Lentiviral vectors production and transduction
A plasmid containing the coding sequence of human frataxin precursor (pET-9b/FXN1-210) was kindly provided by Dr. Javier Santos (Department of Physiology and Molecular and Cellular Biology, University of Buenos Aires, Argentina). A pUC57 vector containing the T. thermophilus Nqo15 coding sequence fused at the 5′ end to the mitochondrial import sequence of human COQ6 and to the 3′ end to a FLAG epitope coding sequence (Nqo15COQ6) was purchased from GenScript Biotech B.V. (Leiden, Netherlands). The FXN1-210 and Nqo15COQ6 were individually transferred into a lentiviral expression plasmid (pLenti6/V5-DEST™ Gateway™ Vector, Invitrogen). The identity of the inserts was confirmed by DNA Sanger sequencing (AbiPrims 3500, Applied Biosystems). To generate lentiviral particles, plasmids were co-transfected with packaging vectors (ViraPower Packaging Mix, Invitrogen) into HEK293-FT cells using Lipofectamine 2000 (Life Technologies) in OptiMEM (GIBCO Life Technologies). After 24 h, the medium was changed with DMEM high-glucose supplemented with 1 mM sodium pyruvate, 6 mM L-glutamine, 10% (v/v) FBS, 100 U/mL penicillin G, 100 µg/mL streptomycin and 1% (v/v) MEM Non-Essential Amino Acids and cells were maintained in culture for additional 48 h. Culture supernatants were harvested, filtered, frozen and kept at −80°C until viral transduction experiments. The transduction of FRDA fibroblasts was performed seeding 30 000 cells/well in a 96-well Seahorse plate adding 75% (v/v) of the viral particles’ suspension and 6 μg/mL of polybrene (Sigma-Aldrich). Cell plate was then incubated under 5% CO2 at 37 °C for 48 h and, after additional 24 h in fresh medium (DMEM 2 mM glucose supplemented with 1 mM sodium pyruvate, 2 mM L-glutamine, 10 µM uridine, 10% (v/v) FBS, 100 U/mL penicillin and 100 µg/mL streptomycin), the expression of FXN1-210 and Nqo15COQ6 proteins in FRDA cells was confirmed by western blotting analysis with an anti-FLAG antibody.

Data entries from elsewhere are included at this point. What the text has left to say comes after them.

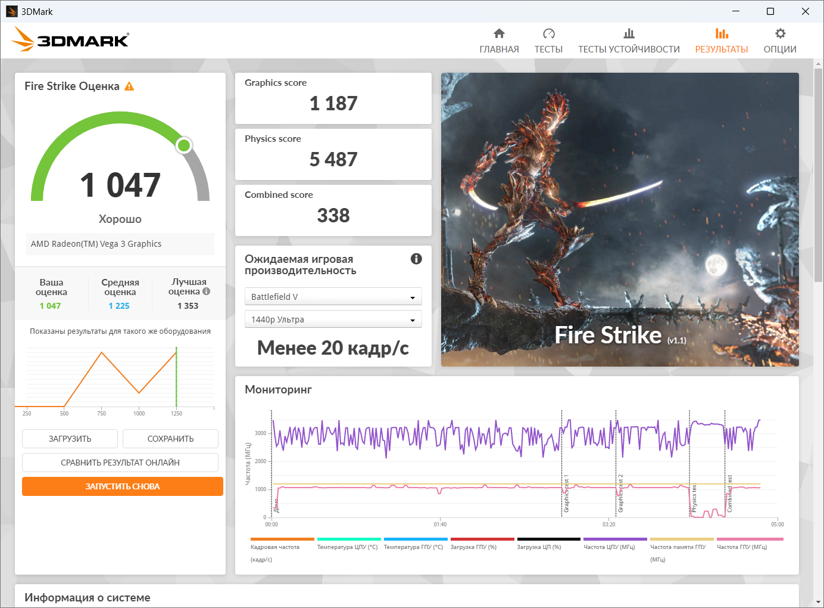Click the stress tests bar-chart icon
Image resolution: width=824 pixels, height=608 pixels.
pyautogui.click(x=629, y=33)
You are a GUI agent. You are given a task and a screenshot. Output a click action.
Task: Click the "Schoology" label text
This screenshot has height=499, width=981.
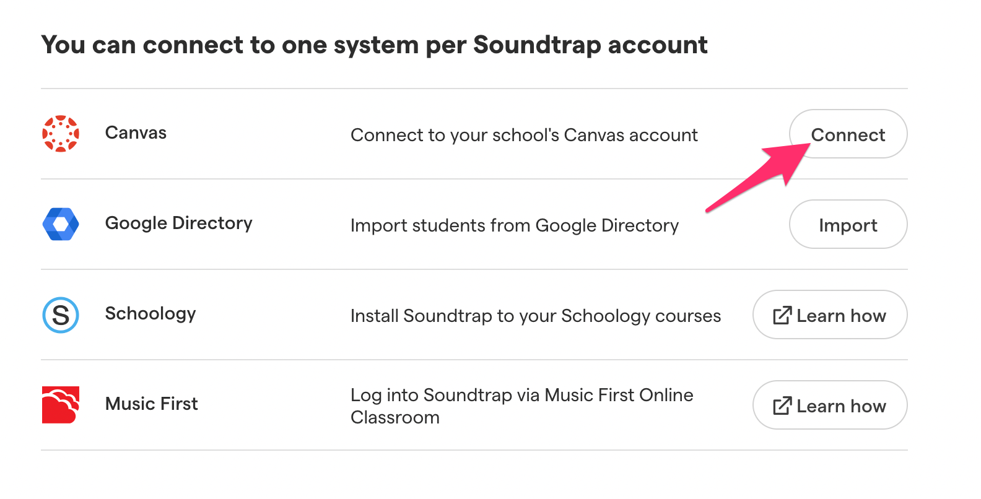[150, 314]
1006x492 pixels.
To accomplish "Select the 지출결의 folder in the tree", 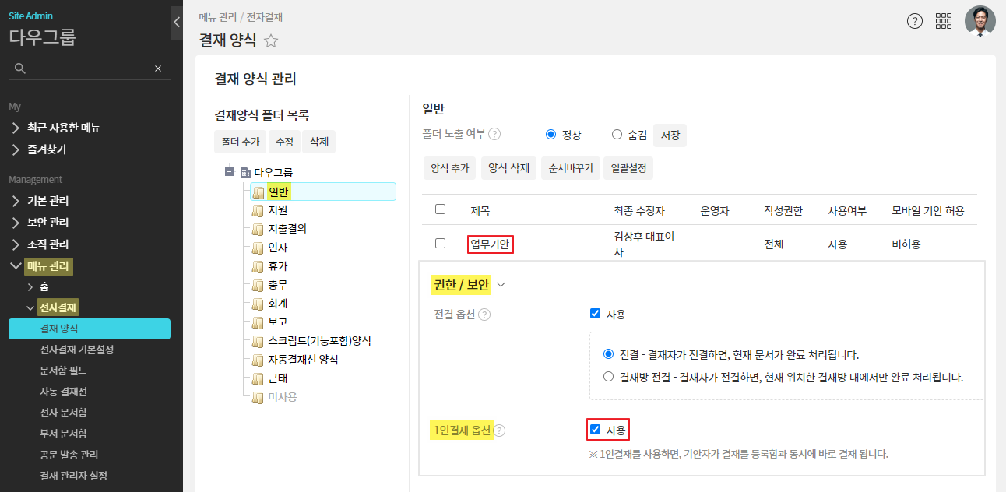I will click(287, 229).
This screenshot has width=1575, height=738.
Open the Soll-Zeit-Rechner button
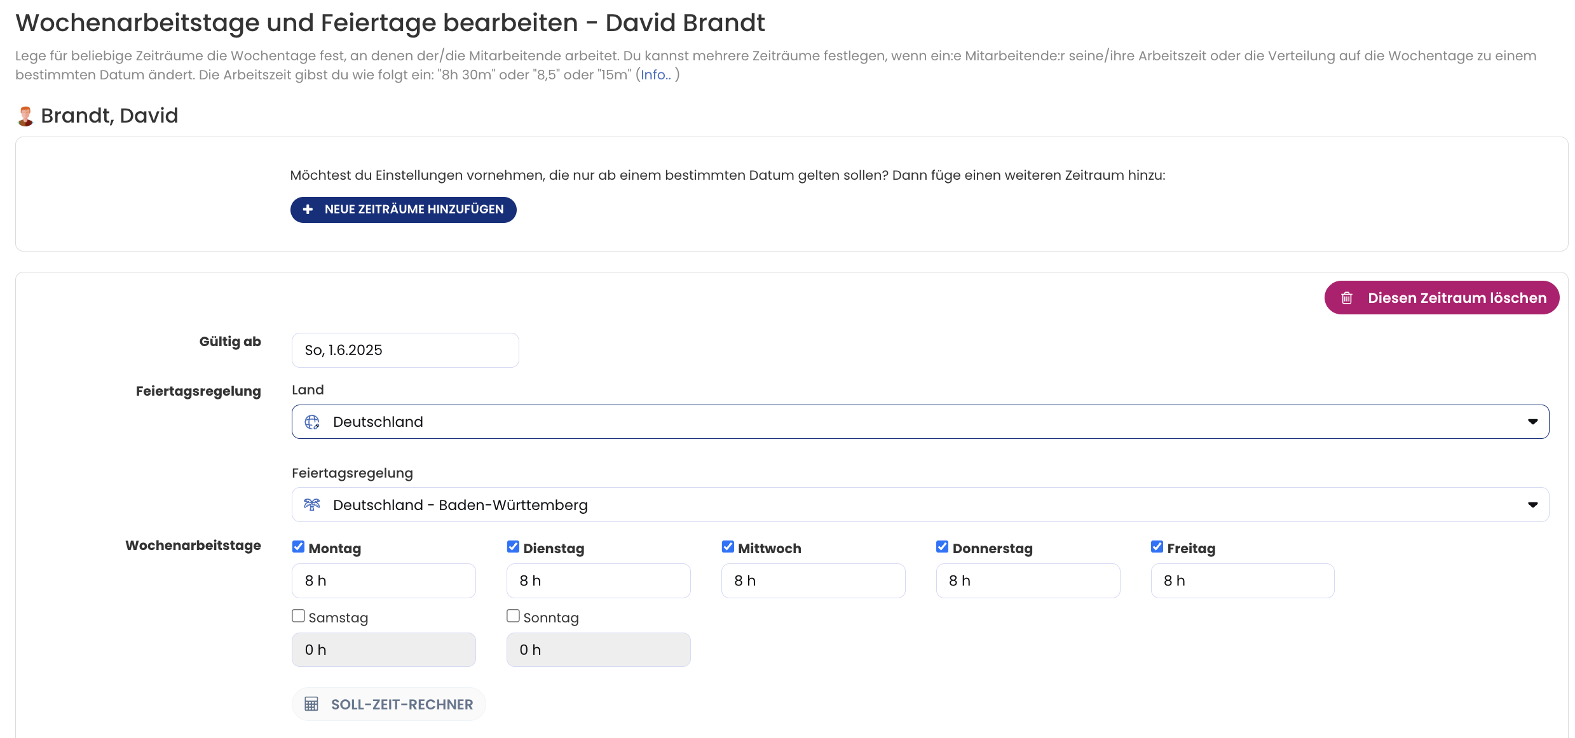402,704
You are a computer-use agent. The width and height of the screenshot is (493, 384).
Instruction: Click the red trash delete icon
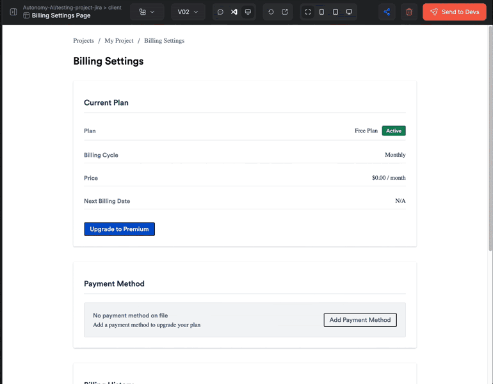coord(409,12)
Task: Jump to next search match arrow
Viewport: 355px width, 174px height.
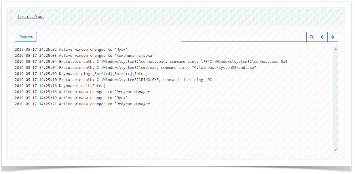Action: [x=333, y=37]
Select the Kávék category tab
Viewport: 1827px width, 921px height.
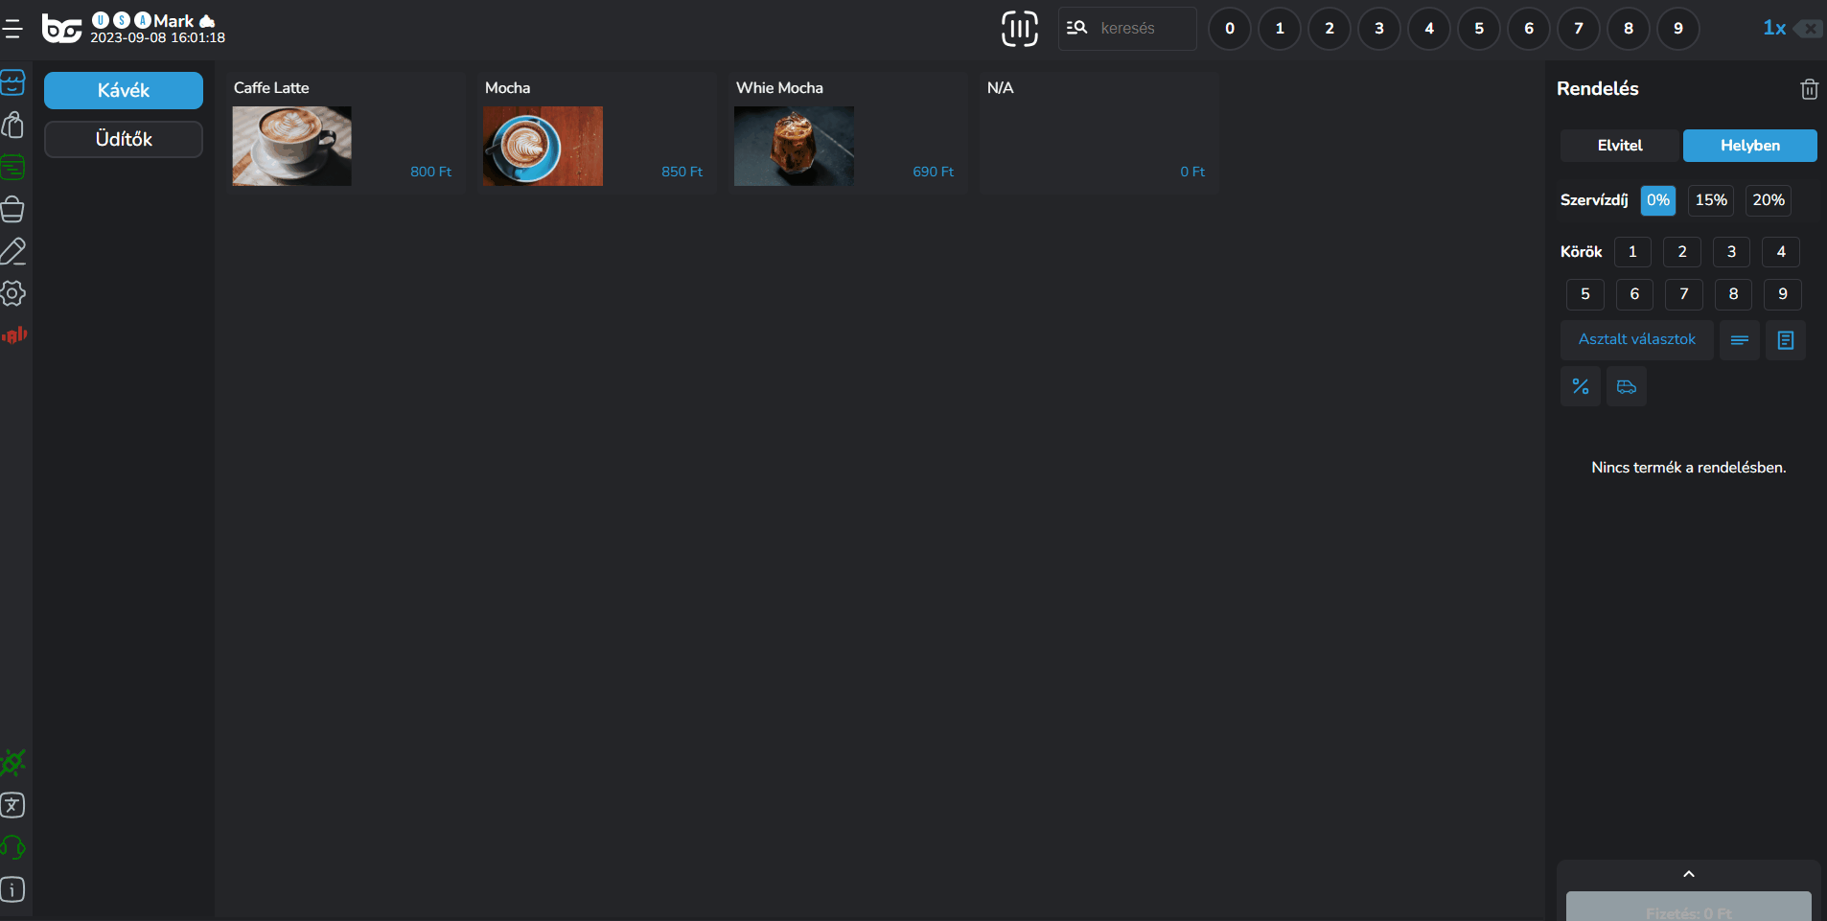pos(124,90)
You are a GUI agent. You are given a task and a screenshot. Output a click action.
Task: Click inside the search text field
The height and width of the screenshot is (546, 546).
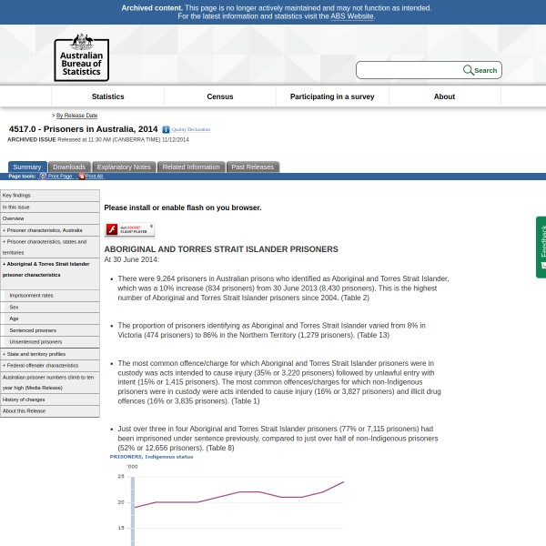[x=409, y=70]
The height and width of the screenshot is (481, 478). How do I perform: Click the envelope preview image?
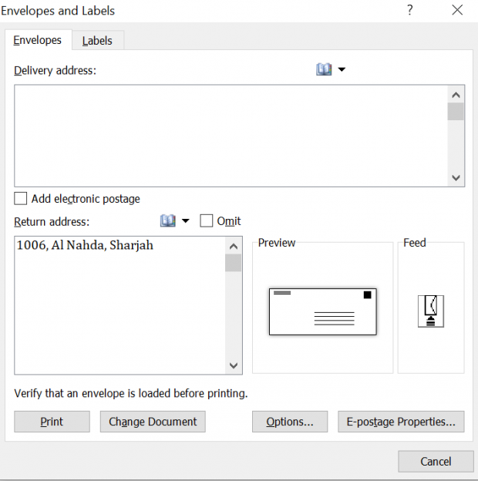322,311
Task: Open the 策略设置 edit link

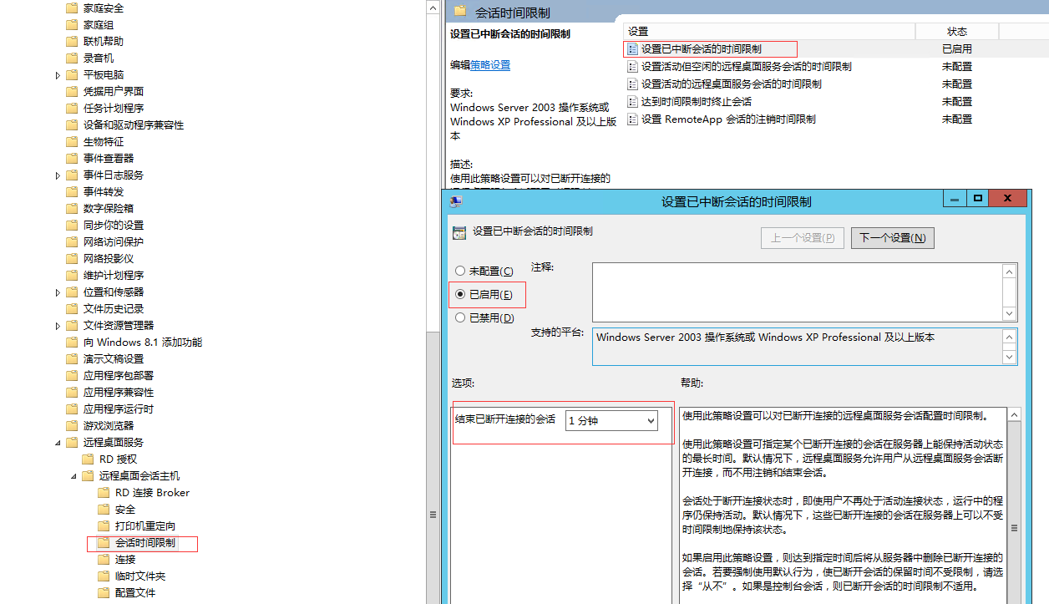Action: 489,65
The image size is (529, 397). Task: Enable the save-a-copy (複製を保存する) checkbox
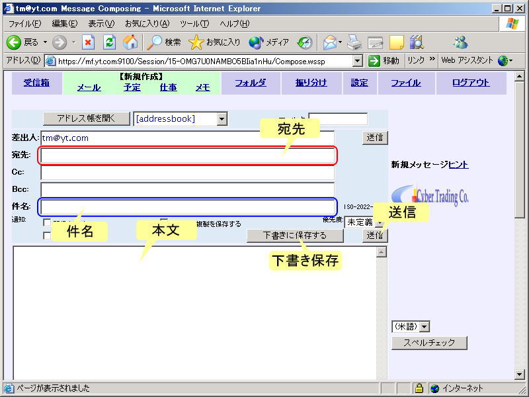tap(165, 224)
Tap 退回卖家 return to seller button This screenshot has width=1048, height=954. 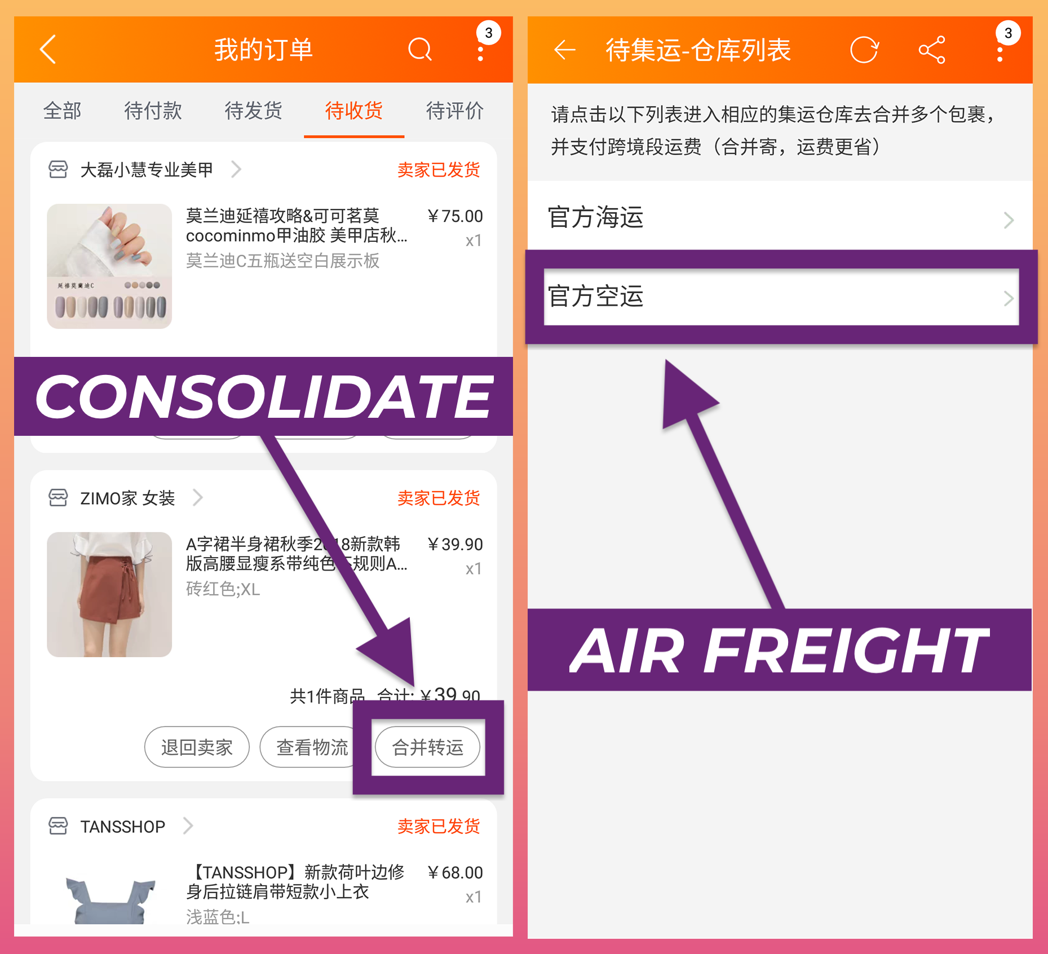197,747

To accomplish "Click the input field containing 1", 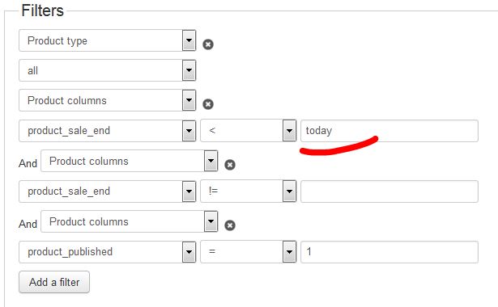I will click(x=389, y=252).
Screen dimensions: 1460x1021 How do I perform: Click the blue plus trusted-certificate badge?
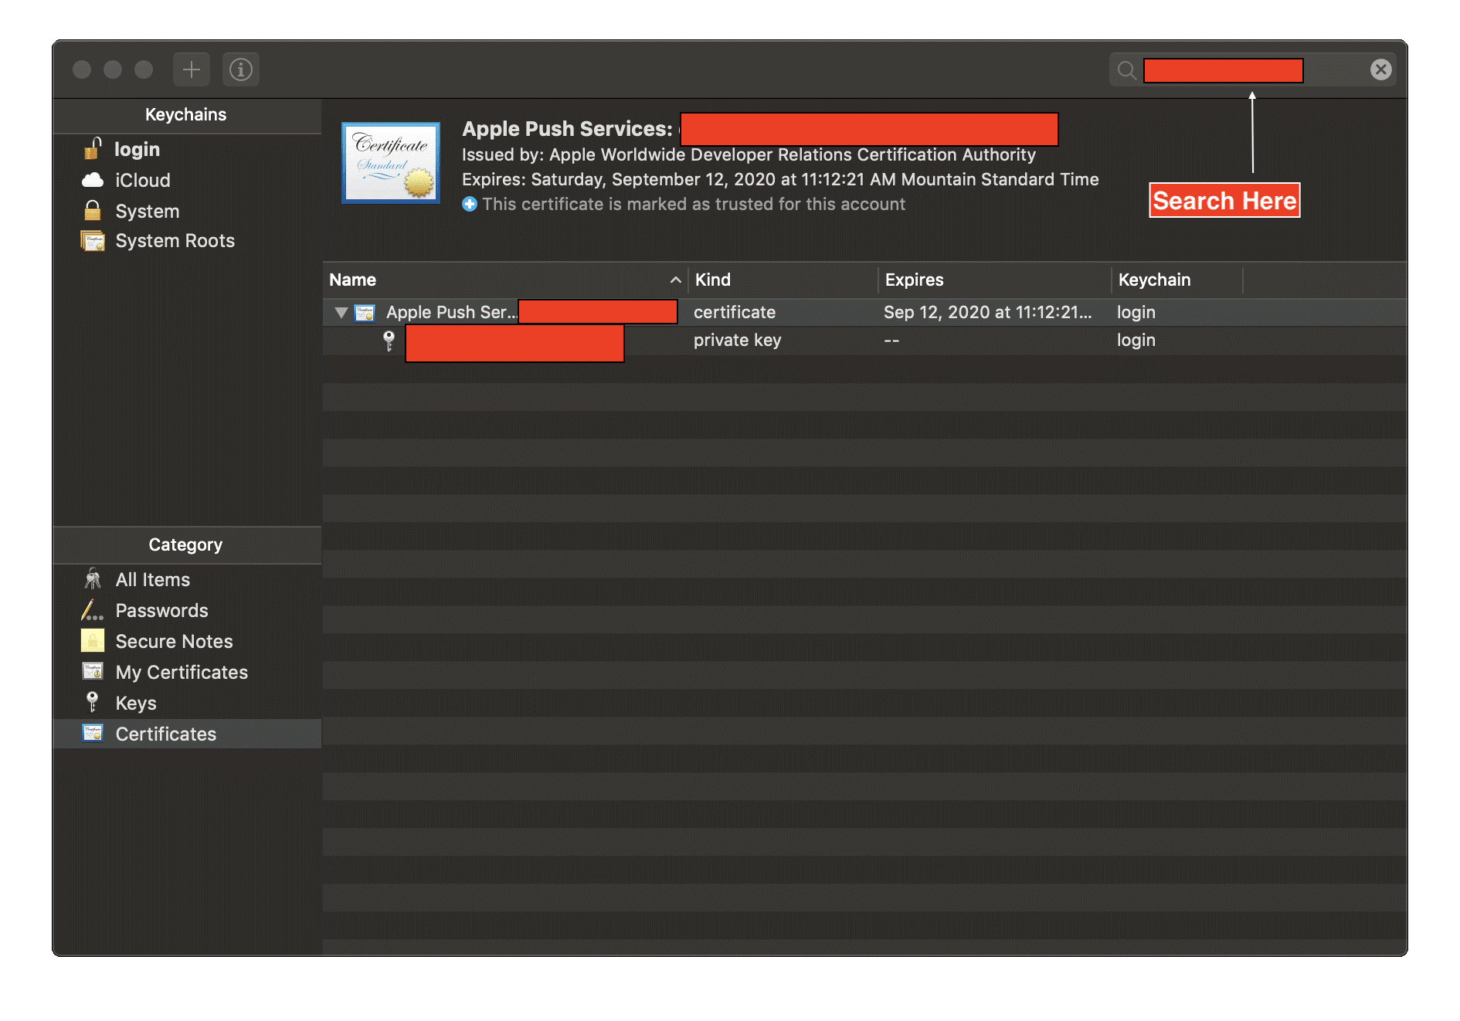[x=470, y=204]
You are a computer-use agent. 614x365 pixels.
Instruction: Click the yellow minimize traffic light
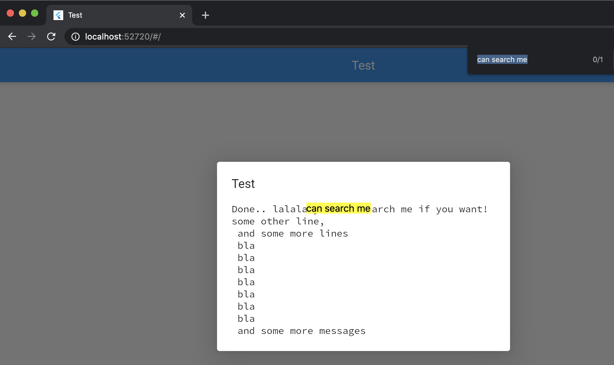tap(22, 13)
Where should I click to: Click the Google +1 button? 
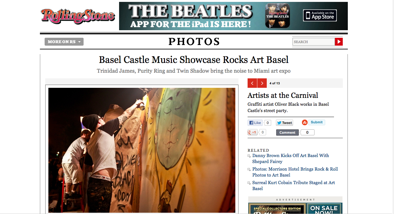[252, 132]
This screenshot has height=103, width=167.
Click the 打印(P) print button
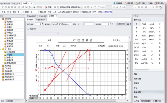pos(121,24)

Oxygen consumption studies
The Oxygen Consumption Rate (OCR) of transduced FRDA fibroblasts was measured by means of SeahorseXFe96 Analyzer (Agilent technologies). At fixed time points, oligomycin (1 μM), FCCP (750 nM), rotenone (1 μM) and antimycin A (1 μM) were added. To exclude wells with a massive detachment of cells from the analysis, every plate well was observed using an optic microscope and, to normalize respiration rates, the protein content was quantified by BCA assay after cell lysis. Bioenergetic parameters were assessed as it follows: basal respiration was calculated by subtracting the non-mitochondrial respiration rate (i.e. OCR value after the incubation with antimycin) from the OCR value before the addition of oligomycin; maximal respiration is the difference between the OCR value observed upon the addition of FCCP and the non-mitochondrial respiration rate; ATP-linked respiration was obtaining as the difference between OCR before and after the addition of oligomycin; spare respiratory capacity is the difference between the maximal and basal respiration.
Biocomputational analysis
Analyses and molecular graphics of protein structures reported in this work were performed using UCSF Chimera software, developed by the Resource for Biocomputing, Visualization, and Informatics at the University of California, San Francisco with support from NIH P41-GM103311.
Statistical analysis
All numerical data, analyzed by GraphPad Prism, are expressed as mean ± SEM, unless otherwise stated. Statistical analysis and significance were performed and assessed as specified in the figure legends, with p ≤ 0.05 accepted as statistically significant.
Data availability
All relevant data are included within this manuscript and in Supplementary material.
Change history
29 January 2024
A Correction to this paper has been published: https://doi.org/10.1038/s41419-024-06459-2
References
Campuzano V, Montermini L, Moltó MD, Pianese L, Cossée M, Cavalcanti F, et al. Friedreich’s ataxia: autosomal recessive disease caused by an intronic GAA triplet repeat expansion. Science. 1996;271:1423–7.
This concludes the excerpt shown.